Globes correspondent 16 Apr 06 12:16
As part of the settlement of the historic "Gold Train" lawsuit, United States
Judge Patricia A. Seitz has approved a plan submitted by plaintiffs' counsel
to provide $500,000 to museums in the US and Israel to establish and compile
an archive of records and artifacts documenting the Gold Train events, as well
as the fate of Hungarian Jews in the Holocaust.
The institutions selected, the United States Holocaust Memorial Museum in
Washington, D.C., and Yad Vashem, Israel's Holocaust Martyrs' and Heroes'
Remembrance Authority, will each receive $250,000 for use in compiling and
managing the archive, in accordance with the settlement by the US government
of the "Gold Train" class action lawsuit brought by Hungarian Holocaust
survivors and their heirs.
In ordering the $500,000 allocation for the museums, Judge Seitz relied upon a
plan jointly submitted by counsel for the plaintiff and the United States
government based upon a proposal from a committee of holocaust experts.

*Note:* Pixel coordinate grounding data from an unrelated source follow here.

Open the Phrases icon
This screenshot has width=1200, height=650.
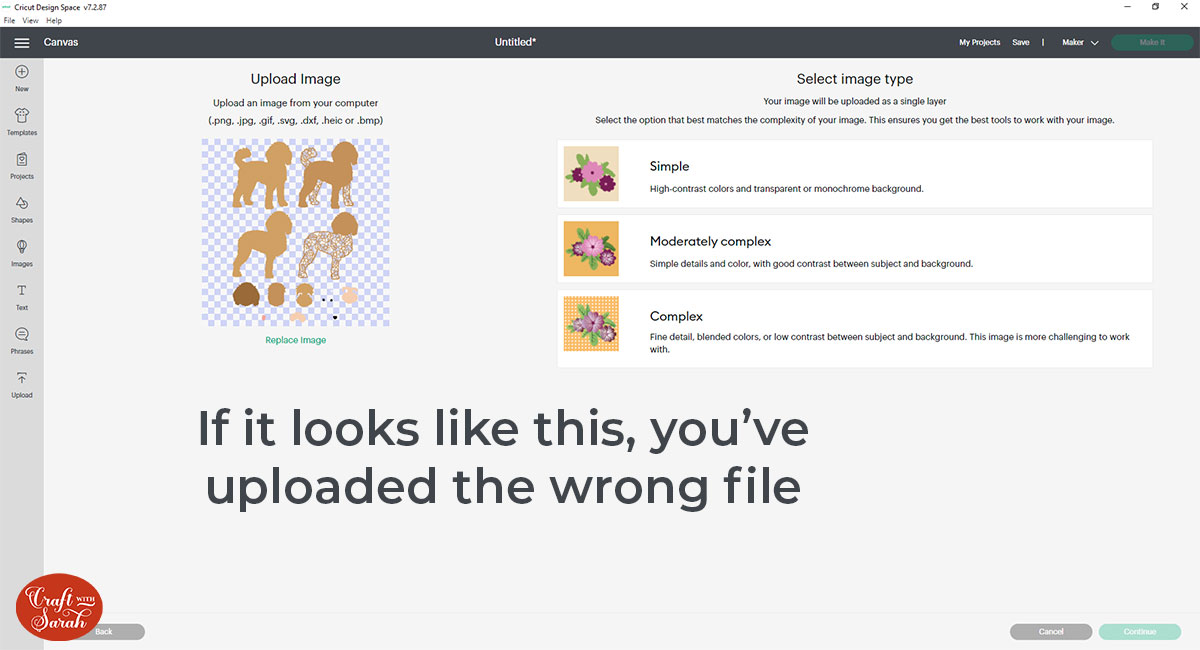point(21,337)
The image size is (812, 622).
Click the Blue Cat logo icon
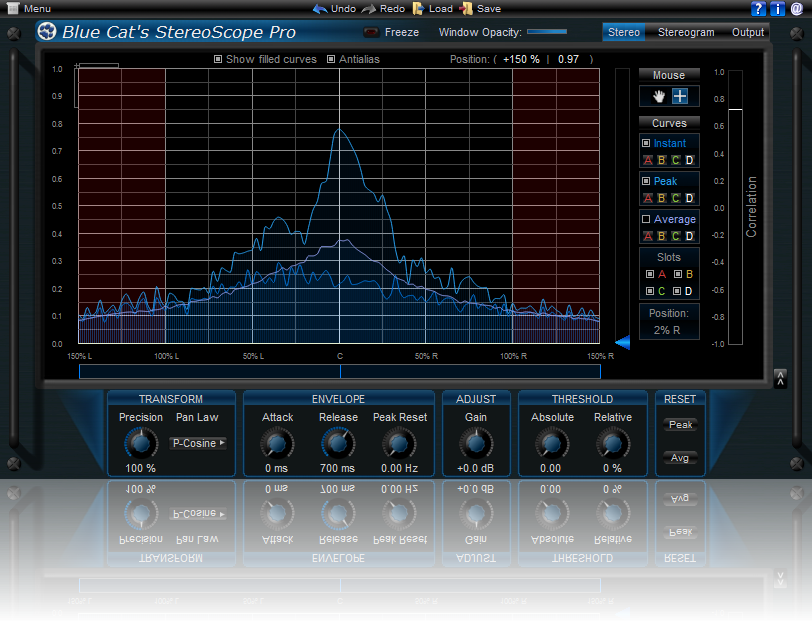48,31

Committee members Randolph Braham of New York, Ronald Zweig of Jerusalem, and
Mark Talisman of Washington DC, are eminent historians appointed in the
parties' settlement to select prominent institutions to compile the archive
and make it available for future generations. The committee's report calls for
vigorous efforts to memorialize the history through existing archives in
Hungary, Israel, and the US, obtaining information and documents from
repositories for which access was previously limited, and to declassify
information as necessary.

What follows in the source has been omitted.